How to store microsecond level timestamps in cassandra? - cassandra

I'm trying to store data in cassandra which contains microsecond level timestamps.
Cassandra's docs say that the 'timestamp' data type can store milliseconds since epoch but several messages on the internet seem to imply that cassandra can natively store microsecond timestamps.
What is the best way practice for storing microsecond level times in cassandra? Should I just leave out the date part and store a long?
I'm trying to sore a columsn which look like this:
2015-11-18 07:30:46.700824
I get the following error:
ErrorMessage code=2200 [Invalid query] message="unable to coerce '2015-11-18 07:30:18.261543' to a formatted date (long)"
Aborting import at record #1. Previously inserted records are still present, and some records after that may be present as well.
My cassandra version:
[cqlsh 5.0.1 | Cassandra 2.1.11 | CQL spec 3.2.1 | Native protocol v3]
EDIT:
Here is an example of microsecond confusion in Cassandra's own docs:
"CAS and new features in CQL such as DROP COLUMN assume that cell timestamps are microseconds-since-epoch"
https://docs.datastax.com/en/upgrade/doc/upgrade/cassandra/upgradeChangesC_c.html
Another: https://issues.apache.org/jira/browse/CASSANDRA-8297
EDIT2:
I should mention that I intend to query this using spark. From what I understand, spark parses its own flavor of sql and translates it to cassandra (although I'm using CassandraContext in zeppelin). Anything which might help or hinder my search for microsecond level timestmaps?
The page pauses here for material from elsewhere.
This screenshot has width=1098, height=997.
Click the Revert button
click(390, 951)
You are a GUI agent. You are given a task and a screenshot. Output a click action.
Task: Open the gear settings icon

You can use bigint or a timeuuid. Type 1 uuid's have 100ns precision so it can cover you. Some utilities, libraries, convenience functions may not give you what you need though so be prepared to write some uuid functions.

Related

Spark: Continuously reading data from Cassandra

I have gone through Reading from Cassandra using Spark Streaming and through tutorial-1 and tutorial-2 links.
Is it fair to say that Cassandra-Spark integration currently does not provide anything out of the box to continuously get the updates from Cassandra and stream them to other systems like HDFS?
By continuously, I mean getting only those rows in a table which have changed (inserted or updated) since the last fetch by Spark. If there are too many such rows, there should be an option to limit the number of rows and the subsequent spark fetch should begin from where it left off. At-least once guarantee is ok but exactly-once would be a huge welcome.
If its not supported, one way to support it could be to have an auxiliary column updated_time in each cassandra-table that needs to be queried by storm and then use that column for queries. Or an auxiliary table per table that contains ID, timestamp of the rows being changed. Has anyone tried this before?
I don't think Apache Cassandra has this functionality out of the box. Internally [for some period of time] it stores all operations on data in sequential manner, but it's per node and it gets compacted eventually (to save space). Frankly, Cassandra's (as most other DB's) promise is to provide latest view of data (which by itself can be quite tricky in distributed environment), but not full history of how data was changing.
So if you still want to have such info in Cassandra (and process it in Spark), you'll have to do some additional work yourself: design dedicated table(s) (or add synthetic columns), take care of partitioning, save offset to keep track of progress, etc.
Cassandra is ok for time series data, but in your case I would consider just using streaming solution (like Kafka) instead of inventing it.
I agree with what Ralkie stated but wanted to propose one more solution if you're tied to C* with this use case. This solution assumes you have full control over the schema and ingest as well. This is not a streaming solution though it could awkwardly be shoehorned into one.
Have you considered using composite key composed of the timebucket along with a murmur_hash_of_one_or_more_clustering_columns % some_int_designed_limit_row_width? In this way, you could set your timebuckets to 1 minute, 5 minutes, 1 hour, etc depending on how "real-time" you need to analyze/archive your data. The murmur hash based off of one or more of the clustering columns is needed to help located data in the C* cluster (and is a terrible solution if you're often looking up specific clustering columns).
For example, take an IoT use case where sensors report in every minute and have some sensor reading that can be represented as an integer.
create table if not exists iottable {
timebucket bigint,
sensorbucket int,
sensorid varchar,
sensorvalue int,
primary key ((timebucket, sensorbucket), sensorid)
} with caching = 'none'
and compaction = { 'class': 'com.jeffjirsa.cassandra.db.compaction.TimeWindowedCompaction' };
Note the use of TimeWindowedCompaction. I'm not sure what version of C* you're using; but with the 2.x series, I'd stay away from DateTieredCompaction. I cannot speak to how well it performs in 3.x. Any any rate, you should test and benchmark extensively before settling on your schema and compaction strategy.
Also note that this schema could result in hotspotting as it is vulnerable to sensors that report more often than others. Again, not knowing the use case it's hard to provide a perfect solution -- it's just an example. If you don't care about ever reading C* for a specific sensor (or column), you don't have to use a clustering column at all and you can simply use a timeUUID or something random for the murmur hash bucketing.
Regardless of how you decide to partition the data, a schema like this would then allow you to use repartitionByCassandraReplica and joinWithCassandraTable to extract the data written during a given timebucket.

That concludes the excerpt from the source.